A definition of our assests and a thread model of our system.
- Data
This is our data on a MySQL server that consists of user information, comments and stories.
- Machines
This is our physical machines hosted by Digital Ocean
- Software
This is our software code that runs our service
- Reputation
This is our good reputation for having 99%<uptime
- Illegal content
- User data gets sniffed / data theft
- To not have atleast 95% availability
- That digital ocean is going down
- Communication is not secure over HTTP protocol
- We do not restrict what content gets posted to our service
- We do not have limitations or enforce strong user passwords
- HTTP Security Header is missing ..* X-Frame-Options - Protects against Clickjacking attacks ..* X-XSS-Protection - Mitigates Cross-Site Scripting (XSS) attacks ..* X-Content-Type-Options - Prevents possible phishing or XSS attacks
- No moderation of posts / no feature to report posts
- DB backup not automated
- Our code is public on GitHub
- We host our service on Digital Ocean.
| Risk No | Risk | Severity | Likelyhood | Impact |
|---|---|---|---|---|
| 0 | Meteors falling down and killing everyone | Catastrophic | >Rare | Moderate |
| 1 | Data theft because of insecure communication or brute force hacking | Moderate | likely | Low |
| 2 | Someone post illegal content | Moderate | likely | Moderate |
| 3 | Someone finds vulnerabilities in our (publicly available) source code and uses it to hack our system and bring it down | Moderate | possible | Moderate |
| 4 | Digital Ocean goes down and with it our service | Catastrophic | Rare | Moderate |
We followed the guide of top 10 security risk defined here https://www.owasp.org/images/7/72/OWASP_Top_10-2017_%28en%29.pdf.pdf
mostly due to our inexperience with the OWTF we found it hard to specify what test to run specifically, so we did broad sweeps on several ips and sub domains, and it was only the skipfish method that brought up any kind of "errors" but was marked as only information level issue.

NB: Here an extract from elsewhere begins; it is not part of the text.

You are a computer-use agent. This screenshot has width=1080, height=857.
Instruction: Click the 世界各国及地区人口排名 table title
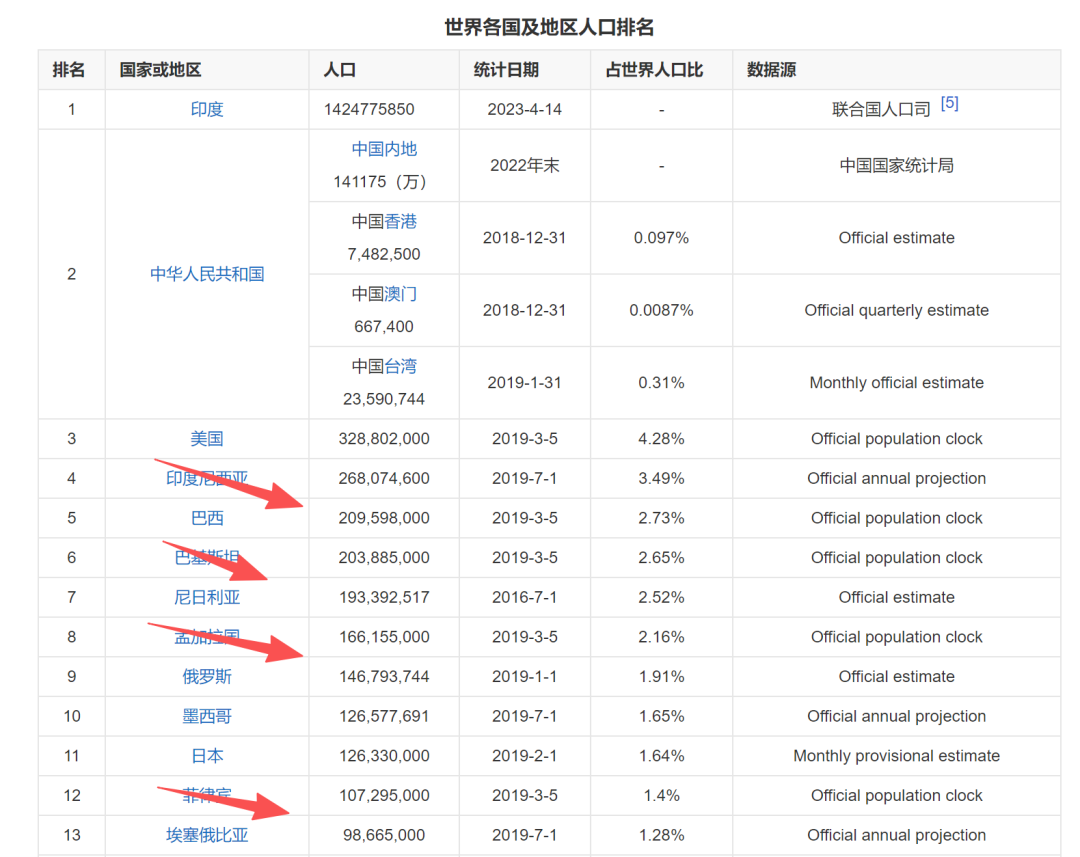tap(549, 27)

We did see a performance spike on thier grafana when we did the skipfish sweep as shown below
it should be noted that normally their cpu usage is around 0-5% while our test capped out at 59% usage.
Since we couldn't get any malicious messages through thier system we couldn't find anything in their logs.
We did however through the use of skipfish find out that they don't have thier MIME (Multipurpose Internet Mail Extensions) setup which is probably the reason why one of our members antivirus blocks traffic to the hackernews clone site unless they exclude the ip from the protection as having no MIME type results in browsers doing "MIME Sniffing" which makes the browser determine the content of the site, this has malcious use as if the content is a executable the browser will run it automatically.